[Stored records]
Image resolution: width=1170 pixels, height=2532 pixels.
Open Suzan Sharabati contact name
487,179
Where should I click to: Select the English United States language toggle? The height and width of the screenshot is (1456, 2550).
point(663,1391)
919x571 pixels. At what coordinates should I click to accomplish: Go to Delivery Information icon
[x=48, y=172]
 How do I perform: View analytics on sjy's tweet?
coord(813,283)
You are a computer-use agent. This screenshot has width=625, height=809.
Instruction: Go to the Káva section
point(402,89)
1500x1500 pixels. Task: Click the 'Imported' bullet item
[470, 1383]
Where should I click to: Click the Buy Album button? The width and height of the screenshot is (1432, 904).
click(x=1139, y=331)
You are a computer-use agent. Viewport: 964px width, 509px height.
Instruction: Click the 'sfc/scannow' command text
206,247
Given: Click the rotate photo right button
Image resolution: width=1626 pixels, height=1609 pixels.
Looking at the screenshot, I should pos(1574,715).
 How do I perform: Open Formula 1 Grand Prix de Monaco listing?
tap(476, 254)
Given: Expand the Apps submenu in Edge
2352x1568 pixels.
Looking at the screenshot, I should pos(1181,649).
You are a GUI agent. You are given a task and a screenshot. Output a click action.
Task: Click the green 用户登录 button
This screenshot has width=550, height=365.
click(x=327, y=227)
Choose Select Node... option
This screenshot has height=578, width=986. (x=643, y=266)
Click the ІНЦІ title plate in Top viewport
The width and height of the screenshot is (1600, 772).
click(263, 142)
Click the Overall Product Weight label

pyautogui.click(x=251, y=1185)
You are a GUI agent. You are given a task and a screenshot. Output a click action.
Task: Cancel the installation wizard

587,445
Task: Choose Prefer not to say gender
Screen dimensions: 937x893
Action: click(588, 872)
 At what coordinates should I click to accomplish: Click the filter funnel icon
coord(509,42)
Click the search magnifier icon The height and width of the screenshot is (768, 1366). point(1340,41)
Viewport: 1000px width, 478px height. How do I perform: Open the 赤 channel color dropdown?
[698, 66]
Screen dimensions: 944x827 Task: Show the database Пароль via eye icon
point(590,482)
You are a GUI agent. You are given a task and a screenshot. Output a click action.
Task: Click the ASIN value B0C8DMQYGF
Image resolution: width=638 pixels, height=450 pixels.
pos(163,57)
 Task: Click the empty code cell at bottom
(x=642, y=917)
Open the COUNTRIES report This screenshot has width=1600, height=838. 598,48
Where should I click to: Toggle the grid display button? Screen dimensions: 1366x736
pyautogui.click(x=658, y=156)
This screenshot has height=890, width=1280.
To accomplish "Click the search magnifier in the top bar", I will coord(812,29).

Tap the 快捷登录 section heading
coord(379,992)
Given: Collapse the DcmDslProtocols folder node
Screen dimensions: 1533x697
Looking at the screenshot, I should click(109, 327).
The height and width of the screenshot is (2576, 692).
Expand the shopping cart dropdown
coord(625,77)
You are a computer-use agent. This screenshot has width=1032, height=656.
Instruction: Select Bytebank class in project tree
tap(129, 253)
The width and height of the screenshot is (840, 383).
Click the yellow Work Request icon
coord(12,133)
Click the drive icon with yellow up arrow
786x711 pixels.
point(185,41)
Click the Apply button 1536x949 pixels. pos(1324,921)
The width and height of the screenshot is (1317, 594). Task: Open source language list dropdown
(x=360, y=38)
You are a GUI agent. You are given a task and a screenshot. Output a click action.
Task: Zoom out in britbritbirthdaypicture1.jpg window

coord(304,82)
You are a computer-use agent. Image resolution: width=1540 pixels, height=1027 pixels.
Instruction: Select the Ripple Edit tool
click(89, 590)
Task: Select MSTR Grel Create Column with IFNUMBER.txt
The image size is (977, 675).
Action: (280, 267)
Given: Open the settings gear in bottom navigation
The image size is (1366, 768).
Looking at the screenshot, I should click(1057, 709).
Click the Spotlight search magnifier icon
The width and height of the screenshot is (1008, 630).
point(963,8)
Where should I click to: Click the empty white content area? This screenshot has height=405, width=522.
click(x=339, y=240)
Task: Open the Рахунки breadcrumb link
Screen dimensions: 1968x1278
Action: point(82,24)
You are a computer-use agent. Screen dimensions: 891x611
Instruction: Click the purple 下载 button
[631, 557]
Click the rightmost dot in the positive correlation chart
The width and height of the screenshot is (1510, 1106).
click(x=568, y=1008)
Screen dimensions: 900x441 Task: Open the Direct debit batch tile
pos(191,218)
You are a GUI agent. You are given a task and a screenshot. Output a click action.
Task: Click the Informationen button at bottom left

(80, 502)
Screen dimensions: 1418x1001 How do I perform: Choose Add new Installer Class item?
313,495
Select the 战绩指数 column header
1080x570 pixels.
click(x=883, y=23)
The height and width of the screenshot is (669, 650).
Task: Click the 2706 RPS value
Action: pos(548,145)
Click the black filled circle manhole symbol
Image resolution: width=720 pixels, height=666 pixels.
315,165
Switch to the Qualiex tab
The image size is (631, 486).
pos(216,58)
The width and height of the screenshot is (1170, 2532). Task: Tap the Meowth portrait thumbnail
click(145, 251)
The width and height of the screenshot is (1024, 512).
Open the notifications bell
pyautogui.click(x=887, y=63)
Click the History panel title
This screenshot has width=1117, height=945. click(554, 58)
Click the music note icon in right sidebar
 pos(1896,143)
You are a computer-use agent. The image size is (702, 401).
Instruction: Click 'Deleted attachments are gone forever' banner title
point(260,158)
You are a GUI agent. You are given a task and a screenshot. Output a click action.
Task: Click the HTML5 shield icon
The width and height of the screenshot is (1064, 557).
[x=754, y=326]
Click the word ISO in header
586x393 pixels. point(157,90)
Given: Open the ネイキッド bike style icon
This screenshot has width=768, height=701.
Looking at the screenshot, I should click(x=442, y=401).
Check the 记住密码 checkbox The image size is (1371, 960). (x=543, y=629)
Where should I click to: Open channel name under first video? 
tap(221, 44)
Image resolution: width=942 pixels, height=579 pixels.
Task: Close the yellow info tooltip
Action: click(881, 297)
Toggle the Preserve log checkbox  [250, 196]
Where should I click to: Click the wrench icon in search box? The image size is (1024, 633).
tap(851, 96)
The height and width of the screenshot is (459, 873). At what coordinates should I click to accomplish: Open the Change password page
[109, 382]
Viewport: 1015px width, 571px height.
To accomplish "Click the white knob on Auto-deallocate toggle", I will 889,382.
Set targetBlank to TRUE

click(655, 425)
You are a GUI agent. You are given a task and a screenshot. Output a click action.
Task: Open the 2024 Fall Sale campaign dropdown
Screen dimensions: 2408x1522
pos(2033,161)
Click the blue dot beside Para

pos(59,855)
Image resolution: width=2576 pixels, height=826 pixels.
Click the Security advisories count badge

__YOUR ASSIGNMENT__:
Search the records for the word "computer" and return every line that holds it.

__WRITTEN SOLUTION__:
You are a computer-use agent. This screenshot has width=625, height=809.
You are a computer-use agent. Viewport: 964px width, 509px height.
You are a computer-use agent. This screenshot has width=1032, height=656.
You are a computer-use agent. Image resolution: width=1540 pixels, height=1027 pixels.
You are a computer-use agent. Screen dimensions: 891x611
You are a computer-use agent. The image size is (702, 401).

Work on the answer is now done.